Would your eGolf be viable if you were currently living in an apartment? Since you aren’t fast charging, I’m assuming you are charging at home, but I could be wrong there.
I’m not opposed to EVs by any means. But I do think there are some glaring gaps in government and climate policies around EVs.
Imagine if GM and Ford never get to true profitability on EVs. Let’s pretend its because of the power of the dealer groups, but they never see actual profit. It rapidly becomes a dangerous situation for the US government. Permanent subsidy? Let them fail? Crush all dealership laws and let the chips fall where they may?
I think there is a lot of change coming to the automotive world, much of which we really can’t anticipate.
I am not a huge fan of gov mandates for electric vehicles, but I see it playing out in one of 2 ways, Either the state mandates stay in effect or they get delayed because manufacturers aren’t selling full EV line-ups. I think the latter is the reality, especially after seeing the new Charger pic that looks like it will offer an ICE option, when they originally designed it as, and told us it would be EV.
In either case the freeish-market will dictate that apartment owners will want to install EV charging capabilities for their clients, as a competitor will simply to gather that market. If all new cars are EVs and people cannot charge at a prospective place to live they will likely choose somewhere else that offers the option. Yes this is a cost, but it is considered a property improvement, and it will bring residents that will be happy with their service.
I think a bit that is forgotten is that PHEVs will count for most of these mandates. Even California, which people often report as a full EV mandate, also includes PHEVs. So we may see a massive shift to PHEVs in would-be ICE vehicles.
Street parking?
Easy. Charge at work!????
I know that won’t work for all, but this is like buying the 3500 truck or the 400 Mile range EV. So a third of the population can’t charge at home? Well, what if 25% of those can charge at work? I bet a lot of those street parking apartment dwellers could bike or use transit also!
We don’t need to get to 100% able to charge, just like we don’t need to remove 100% of ICE vehicles.

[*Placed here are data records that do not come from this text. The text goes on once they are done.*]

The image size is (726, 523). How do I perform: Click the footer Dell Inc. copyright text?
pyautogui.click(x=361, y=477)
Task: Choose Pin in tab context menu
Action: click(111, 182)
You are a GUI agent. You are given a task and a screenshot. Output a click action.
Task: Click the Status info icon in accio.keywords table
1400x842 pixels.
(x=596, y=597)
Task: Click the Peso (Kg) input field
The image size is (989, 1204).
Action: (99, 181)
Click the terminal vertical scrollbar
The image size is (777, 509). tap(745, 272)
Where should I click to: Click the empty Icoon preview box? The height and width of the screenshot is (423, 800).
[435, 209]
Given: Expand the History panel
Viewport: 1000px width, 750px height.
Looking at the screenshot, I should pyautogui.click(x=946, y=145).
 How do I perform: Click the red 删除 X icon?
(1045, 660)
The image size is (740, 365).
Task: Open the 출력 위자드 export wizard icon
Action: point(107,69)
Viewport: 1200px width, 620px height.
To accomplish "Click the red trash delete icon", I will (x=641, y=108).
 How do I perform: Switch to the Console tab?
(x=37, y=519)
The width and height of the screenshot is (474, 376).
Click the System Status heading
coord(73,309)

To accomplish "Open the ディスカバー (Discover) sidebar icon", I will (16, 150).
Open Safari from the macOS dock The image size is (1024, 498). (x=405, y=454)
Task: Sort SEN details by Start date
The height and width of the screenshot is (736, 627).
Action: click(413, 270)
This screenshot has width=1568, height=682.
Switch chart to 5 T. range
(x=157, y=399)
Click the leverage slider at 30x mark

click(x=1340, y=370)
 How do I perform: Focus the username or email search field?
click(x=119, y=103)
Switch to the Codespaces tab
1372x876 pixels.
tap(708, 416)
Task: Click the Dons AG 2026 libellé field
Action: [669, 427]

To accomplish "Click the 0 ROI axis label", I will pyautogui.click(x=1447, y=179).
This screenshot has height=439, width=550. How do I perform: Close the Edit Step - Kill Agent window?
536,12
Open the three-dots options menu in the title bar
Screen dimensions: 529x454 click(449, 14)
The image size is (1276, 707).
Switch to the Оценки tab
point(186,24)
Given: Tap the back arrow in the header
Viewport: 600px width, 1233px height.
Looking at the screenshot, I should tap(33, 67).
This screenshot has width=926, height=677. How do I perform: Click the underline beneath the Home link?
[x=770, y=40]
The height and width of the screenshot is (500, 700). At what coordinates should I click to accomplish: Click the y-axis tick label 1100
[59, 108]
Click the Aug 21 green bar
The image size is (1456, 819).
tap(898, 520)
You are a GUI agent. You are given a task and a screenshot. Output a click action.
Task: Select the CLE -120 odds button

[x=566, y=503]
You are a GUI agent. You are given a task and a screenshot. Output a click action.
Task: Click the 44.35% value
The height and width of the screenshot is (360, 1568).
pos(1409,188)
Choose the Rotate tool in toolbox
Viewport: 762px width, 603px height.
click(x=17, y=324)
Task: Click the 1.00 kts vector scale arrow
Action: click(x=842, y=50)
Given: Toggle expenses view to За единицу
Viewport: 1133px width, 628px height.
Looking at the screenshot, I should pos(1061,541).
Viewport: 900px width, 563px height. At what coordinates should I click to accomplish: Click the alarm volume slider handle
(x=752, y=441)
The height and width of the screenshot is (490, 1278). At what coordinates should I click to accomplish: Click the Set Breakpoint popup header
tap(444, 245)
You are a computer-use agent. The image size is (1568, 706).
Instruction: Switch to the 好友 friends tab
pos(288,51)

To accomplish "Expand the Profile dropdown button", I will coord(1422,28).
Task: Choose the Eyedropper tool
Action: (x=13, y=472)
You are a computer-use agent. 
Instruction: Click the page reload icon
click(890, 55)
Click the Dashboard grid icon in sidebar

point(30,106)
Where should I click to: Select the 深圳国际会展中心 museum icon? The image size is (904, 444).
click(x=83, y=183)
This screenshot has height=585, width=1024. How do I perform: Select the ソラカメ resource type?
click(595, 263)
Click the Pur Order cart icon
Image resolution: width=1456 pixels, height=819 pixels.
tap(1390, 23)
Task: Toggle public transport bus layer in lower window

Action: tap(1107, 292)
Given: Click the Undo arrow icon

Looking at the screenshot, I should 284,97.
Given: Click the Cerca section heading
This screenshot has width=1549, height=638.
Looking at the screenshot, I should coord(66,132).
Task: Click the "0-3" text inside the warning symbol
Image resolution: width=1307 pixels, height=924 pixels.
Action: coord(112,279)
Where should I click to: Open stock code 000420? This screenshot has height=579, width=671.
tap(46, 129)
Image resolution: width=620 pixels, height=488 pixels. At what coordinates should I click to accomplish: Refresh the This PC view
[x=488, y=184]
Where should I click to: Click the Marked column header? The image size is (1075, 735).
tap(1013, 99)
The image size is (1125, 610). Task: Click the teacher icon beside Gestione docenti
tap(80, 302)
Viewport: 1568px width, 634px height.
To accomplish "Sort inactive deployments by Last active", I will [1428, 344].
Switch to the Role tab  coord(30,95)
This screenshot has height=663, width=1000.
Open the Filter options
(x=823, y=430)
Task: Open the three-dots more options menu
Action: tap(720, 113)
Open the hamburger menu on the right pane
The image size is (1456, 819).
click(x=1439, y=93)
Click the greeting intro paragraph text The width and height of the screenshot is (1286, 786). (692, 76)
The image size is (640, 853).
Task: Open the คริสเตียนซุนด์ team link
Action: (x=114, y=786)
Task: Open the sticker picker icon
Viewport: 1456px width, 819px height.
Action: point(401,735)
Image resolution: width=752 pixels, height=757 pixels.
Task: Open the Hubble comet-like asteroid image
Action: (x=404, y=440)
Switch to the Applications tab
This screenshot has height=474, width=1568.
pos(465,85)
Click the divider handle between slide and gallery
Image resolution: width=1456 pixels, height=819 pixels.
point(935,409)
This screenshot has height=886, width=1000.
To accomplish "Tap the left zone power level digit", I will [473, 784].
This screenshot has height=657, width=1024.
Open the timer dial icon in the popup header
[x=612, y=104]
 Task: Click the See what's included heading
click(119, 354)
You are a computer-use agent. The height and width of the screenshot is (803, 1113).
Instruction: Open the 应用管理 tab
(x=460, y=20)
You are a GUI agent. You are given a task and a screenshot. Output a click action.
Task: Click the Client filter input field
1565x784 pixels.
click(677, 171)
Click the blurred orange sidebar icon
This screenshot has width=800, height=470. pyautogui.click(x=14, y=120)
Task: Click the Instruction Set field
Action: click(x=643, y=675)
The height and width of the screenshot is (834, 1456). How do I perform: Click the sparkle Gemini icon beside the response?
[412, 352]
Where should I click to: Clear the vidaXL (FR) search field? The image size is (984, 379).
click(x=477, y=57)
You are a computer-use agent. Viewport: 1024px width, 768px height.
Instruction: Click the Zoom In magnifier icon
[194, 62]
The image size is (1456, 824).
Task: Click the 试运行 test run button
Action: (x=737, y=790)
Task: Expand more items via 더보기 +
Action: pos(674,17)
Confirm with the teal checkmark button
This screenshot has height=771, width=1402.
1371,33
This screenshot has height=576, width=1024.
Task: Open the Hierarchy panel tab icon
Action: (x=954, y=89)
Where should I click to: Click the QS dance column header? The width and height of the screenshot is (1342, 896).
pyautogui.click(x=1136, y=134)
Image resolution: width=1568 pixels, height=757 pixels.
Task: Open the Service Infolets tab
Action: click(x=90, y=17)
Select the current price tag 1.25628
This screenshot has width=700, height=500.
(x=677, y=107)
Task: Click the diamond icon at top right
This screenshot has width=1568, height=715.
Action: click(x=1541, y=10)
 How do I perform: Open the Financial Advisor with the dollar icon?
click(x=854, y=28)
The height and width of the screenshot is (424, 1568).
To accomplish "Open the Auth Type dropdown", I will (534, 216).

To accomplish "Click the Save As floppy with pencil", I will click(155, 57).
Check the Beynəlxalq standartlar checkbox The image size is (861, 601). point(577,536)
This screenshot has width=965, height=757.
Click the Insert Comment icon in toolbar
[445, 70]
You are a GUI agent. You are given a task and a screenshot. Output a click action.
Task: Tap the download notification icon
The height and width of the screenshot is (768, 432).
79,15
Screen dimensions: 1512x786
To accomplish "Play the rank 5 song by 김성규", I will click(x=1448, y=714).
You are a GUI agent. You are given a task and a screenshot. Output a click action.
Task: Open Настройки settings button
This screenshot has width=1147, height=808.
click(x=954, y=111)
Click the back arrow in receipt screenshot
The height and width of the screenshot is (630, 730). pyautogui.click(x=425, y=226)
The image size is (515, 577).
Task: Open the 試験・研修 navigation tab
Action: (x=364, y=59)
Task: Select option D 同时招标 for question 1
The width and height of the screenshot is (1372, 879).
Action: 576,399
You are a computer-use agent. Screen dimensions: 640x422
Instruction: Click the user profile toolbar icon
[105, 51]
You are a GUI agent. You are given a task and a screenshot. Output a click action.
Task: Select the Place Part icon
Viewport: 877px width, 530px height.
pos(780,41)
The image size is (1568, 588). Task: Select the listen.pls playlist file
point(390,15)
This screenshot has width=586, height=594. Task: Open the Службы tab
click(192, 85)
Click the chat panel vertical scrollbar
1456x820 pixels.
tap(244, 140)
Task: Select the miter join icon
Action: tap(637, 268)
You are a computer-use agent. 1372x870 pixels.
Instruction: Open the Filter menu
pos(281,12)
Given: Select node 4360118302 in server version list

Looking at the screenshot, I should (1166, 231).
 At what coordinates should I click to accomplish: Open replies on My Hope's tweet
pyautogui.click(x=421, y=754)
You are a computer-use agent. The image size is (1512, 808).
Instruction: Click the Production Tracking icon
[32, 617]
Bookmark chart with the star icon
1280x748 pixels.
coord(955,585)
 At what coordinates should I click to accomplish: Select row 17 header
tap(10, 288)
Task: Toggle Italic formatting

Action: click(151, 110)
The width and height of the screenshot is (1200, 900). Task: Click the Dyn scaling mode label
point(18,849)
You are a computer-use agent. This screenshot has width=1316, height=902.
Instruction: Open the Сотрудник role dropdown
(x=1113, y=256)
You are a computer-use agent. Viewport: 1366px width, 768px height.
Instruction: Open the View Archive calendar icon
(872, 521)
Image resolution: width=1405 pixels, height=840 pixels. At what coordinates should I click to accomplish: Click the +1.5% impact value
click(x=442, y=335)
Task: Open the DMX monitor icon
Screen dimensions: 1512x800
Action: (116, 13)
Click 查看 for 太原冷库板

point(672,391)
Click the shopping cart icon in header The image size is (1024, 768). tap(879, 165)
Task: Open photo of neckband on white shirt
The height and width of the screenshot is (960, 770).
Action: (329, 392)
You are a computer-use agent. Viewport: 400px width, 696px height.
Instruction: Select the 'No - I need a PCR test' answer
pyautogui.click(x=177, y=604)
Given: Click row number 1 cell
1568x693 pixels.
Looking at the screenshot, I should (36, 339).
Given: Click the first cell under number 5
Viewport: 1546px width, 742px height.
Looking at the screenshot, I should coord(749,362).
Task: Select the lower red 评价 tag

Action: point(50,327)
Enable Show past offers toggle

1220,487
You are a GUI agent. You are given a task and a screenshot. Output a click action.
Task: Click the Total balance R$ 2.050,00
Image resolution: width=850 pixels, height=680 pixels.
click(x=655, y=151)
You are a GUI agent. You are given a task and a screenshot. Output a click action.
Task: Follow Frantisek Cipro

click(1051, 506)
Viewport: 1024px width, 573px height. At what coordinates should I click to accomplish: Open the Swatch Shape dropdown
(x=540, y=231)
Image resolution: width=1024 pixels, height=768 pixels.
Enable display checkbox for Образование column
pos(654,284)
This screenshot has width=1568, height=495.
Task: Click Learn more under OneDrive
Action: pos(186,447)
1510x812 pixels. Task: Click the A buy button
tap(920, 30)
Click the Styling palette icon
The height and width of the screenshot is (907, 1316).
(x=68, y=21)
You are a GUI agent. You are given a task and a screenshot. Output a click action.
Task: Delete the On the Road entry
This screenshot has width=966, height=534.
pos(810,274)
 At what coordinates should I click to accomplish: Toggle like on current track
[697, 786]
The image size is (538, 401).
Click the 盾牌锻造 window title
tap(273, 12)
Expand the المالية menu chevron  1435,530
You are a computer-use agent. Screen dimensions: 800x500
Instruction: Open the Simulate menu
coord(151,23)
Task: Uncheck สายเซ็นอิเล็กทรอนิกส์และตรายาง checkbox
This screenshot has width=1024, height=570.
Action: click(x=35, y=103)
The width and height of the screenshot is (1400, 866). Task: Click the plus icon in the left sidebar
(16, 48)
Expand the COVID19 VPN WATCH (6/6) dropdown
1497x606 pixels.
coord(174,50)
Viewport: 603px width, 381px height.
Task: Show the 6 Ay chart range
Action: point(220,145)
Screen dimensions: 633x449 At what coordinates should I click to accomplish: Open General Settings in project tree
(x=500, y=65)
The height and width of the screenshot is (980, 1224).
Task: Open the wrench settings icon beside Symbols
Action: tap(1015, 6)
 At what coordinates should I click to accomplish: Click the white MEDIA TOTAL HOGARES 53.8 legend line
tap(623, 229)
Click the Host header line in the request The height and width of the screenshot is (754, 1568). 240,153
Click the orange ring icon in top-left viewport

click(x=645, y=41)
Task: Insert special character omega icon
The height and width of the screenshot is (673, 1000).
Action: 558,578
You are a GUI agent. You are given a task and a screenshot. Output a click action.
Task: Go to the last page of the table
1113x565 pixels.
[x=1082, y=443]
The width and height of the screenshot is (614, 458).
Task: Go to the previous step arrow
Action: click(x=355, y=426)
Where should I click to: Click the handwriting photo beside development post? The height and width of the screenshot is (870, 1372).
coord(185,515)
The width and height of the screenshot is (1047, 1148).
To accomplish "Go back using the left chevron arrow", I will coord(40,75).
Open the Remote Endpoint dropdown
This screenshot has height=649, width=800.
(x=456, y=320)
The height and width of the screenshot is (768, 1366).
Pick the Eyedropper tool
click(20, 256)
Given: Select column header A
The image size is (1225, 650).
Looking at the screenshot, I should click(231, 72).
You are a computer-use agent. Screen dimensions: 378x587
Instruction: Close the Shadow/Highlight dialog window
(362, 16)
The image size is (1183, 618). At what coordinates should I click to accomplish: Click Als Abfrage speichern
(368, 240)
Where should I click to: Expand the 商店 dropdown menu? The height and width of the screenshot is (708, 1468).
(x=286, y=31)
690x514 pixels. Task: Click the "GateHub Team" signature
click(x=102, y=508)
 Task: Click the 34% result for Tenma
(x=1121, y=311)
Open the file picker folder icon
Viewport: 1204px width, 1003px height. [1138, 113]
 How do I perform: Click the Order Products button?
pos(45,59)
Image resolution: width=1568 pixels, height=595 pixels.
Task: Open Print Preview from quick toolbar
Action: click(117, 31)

As Bob Dylan once said ” the times they are a-changin”.
I have never argued for or supported 100% EV adoption, however there are plenty of current ICEs in use that could be replaced with EVs and a lot of people wouldn’t be inconvenienced. Cities and towns and infrastructure will adapt to the reality and needs over time. All this will provide jobs as well.
Yeah, as I’ve said elsewhere, right now we’re in the early stages of HDTVs for BEVs. Remember CRT EDTVs? Remember when most sets were 720p? 1080i? Didn’t include a tuner? Remember DLP? Remember Plasmas that used 500+W of power? Remember TVs with only 1 HDMI port?
Then the Samsung 81 series came out. 2nd best set for picture quality (Pioneer Kuro 2 being better for FOUR TIMES the power consumption), great black levels for 2007, dynamic LED backlit LCD, 4 HDMI ports, all the legacy ports (including 2 Component!), only weighed 40lbs, and only used 120W of power in a 40” set, 135W in a 50” set.
Most every other TV afterwards was an improvement to the 81-series template established in late 2007. That’s what people are waiting for. All the nonsense to shake out, so they aren’t holding the early adopter bag on voltage architecture, thermal solutions and cold/hot weather tolerance, battery conditioning, charging interfaces, battery capacity lifetime and weight and in time — battery pack rebuilds or replacements being reasonable, and something even independent shops are handling regularly.
It’ll get there. It’s just moving so fast right now, and right now the likelihood of owning a pre-2007 HDTV or a pre-war car (or heck, even a 50s-80s car) is way too high. People want a mid-80s/early 90s Toyota Camry-ish BEV, and they’ll continue to wait.
Agree with all of that, now what TV should I buy?
Right now? Wait for 4K 240Hz to be standardized. Be another year or two.
Thanks! All good things are just a few years out.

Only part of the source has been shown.